[SOAL LATIHAN]
A. Dalam teks tentang Alfian, tari apa yang ia ajarkan pada hari kemerdekaan Indonesia?
B. Lanjutkan teks tentang Alfian setelah kalimat terakhirnya.

[KUTIPAN TEKS]
==========

Selain angklung, Alfian sendiri kerap mengajarkan tarian tradisional Indonesia kepada para pengunjung.
“Aku sehari-harinya itu pasti ngajarin tari tor-tor dikit. Terus waktu hari kemerdekaan Indonesia, aku ngajarin tari saman,” kata pria kelahiran tahun 1991 ini.
Yang paling berkesan adalah saat bertemu dengan anak-anak kecil yang mampir ke kios Indonesia.
“Mengedukasi (anak-anak kecil) tuh kayak enggak kerja gitu loh, kayak ngobrol biasa, terus kayak asik aja gitu. Itu pengalaman yang paling mengesankan yang paling aku sukai,” kata Alfian yang pernah bergabung di Jakarta performing arts Community sewaktu di Indonesia.
Pakaian yang dikenakan oleh para wakil budaya ini pun terlihat menonjol, yang memperkenalkan keunikan dari masing-masing negara.
“Nah, ini bagian yang aku suka, karena aku kerjanya itu setiap hari kerja aku pakai batik,” jelas Alfian.

==========

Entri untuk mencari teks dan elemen

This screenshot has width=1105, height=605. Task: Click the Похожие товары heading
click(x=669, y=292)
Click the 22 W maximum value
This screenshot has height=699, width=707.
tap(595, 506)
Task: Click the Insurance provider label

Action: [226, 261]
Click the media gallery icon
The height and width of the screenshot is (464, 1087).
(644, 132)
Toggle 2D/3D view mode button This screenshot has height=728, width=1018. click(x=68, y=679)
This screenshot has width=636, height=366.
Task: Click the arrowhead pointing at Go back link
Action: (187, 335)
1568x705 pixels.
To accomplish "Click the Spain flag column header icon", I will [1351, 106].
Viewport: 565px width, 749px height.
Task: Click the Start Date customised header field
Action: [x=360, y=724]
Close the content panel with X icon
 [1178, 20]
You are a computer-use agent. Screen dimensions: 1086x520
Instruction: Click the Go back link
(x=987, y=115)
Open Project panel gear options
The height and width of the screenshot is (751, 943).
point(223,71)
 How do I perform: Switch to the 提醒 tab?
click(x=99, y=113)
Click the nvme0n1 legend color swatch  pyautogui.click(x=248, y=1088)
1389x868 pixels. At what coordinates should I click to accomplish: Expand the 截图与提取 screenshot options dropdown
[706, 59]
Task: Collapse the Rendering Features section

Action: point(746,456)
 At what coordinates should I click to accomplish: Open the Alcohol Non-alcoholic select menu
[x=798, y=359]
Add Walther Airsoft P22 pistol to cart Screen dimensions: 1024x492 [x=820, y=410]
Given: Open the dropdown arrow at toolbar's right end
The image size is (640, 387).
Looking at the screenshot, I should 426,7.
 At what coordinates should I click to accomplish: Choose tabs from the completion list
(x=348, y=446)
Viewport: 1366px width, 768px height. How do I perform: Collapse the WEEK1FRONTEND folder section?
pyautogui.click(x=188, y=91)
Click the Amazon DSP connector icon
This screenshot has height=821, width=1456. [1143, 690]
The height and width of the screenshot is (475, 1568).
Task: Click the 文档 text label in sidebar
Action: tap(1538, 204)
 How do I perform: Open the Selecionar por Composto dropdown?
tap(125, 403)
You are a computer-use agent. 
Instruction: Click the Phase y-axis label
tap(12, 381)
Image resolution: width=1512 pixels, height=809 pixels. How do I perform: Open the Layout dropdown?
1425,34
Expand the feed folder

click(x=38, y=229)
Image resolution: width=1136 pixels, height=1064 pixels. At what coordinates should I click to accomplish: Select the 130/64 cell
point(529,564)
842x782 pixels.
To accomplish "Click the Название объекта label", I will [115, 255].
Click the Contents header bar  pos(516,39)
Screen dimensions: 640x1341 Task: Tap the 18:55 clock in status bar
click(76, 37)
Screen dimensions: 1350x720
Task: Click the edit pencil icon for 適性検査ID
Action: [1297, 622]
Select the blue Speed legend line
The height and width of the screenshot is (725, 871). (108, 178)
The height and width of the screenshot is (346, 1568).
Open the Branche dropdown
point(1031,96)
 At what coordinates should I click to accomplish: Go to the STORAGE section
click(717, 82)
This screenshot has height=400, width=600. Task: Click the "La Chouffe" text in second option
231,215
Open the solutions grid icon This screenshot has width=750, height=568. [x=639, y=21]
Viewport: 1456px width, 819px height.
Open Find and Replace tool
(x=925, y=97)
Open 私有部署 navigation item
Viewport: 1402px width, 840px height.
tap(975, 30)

==========

[HASIL LATIHAN]
A. Tari saman.

B.
Para pengunjung pun banyak yang bertanya tentang baju batik yang dikenakan oleh Alfiam yang ternyata disediakan khusus oleh Disney.
“Kita juga boleh bawa dari (Indonesia), tapi harus (ada) approval dari Disney,” tambahnya.
Sejak kecil Fenesha dan Alfian memang gemar menonton film-film Disney. Siapa yang menyangka jika mereka kini bisa bekerja untuk perusahan Disney.
Alfian sendiri mengetahui tentang pekerjaan ini secara tidak sengaja dari salah seorang temannya yang juga alumni dari program Disney yang sama ini. Awalnya, Alfian yang sebelum berangkat ke Amerika bekerja di bidang marketing untuk sebuah perusahaan asuransi di Jakarta, sebenarnya tengah mencari beasiswa untuk melanjutkan kuliah S2 ke Amerika.
“Ternyata Disney buka rekrutmen duluan, terus aku apply Disney ini. Eh, nggak tahunya keterima duluan,” kenang Alfian yang suka dengan film karya Disney, seperti “101 Dalmation,” “the Little Mermaid,” dan “Mulan.”
Fenesha yang sudah sekitar sembilan bulan bekerja di Disney mengaku tahu tentang pekerjaan ini dari Internet.
“Dulu iseng aja googling, how to work as Indonesian people at Disney. Udah gitu aja. Terus muncul ini, South East Asia Cultural Representative. Terus memang ternyata mereka secara spesifik butuh orang Indonesia,” katanya.
Syaratnya harus berusia di atas 18 tahun dan bisa berbincang dalam bahasa Inggris, serta paham tentang Indonesia.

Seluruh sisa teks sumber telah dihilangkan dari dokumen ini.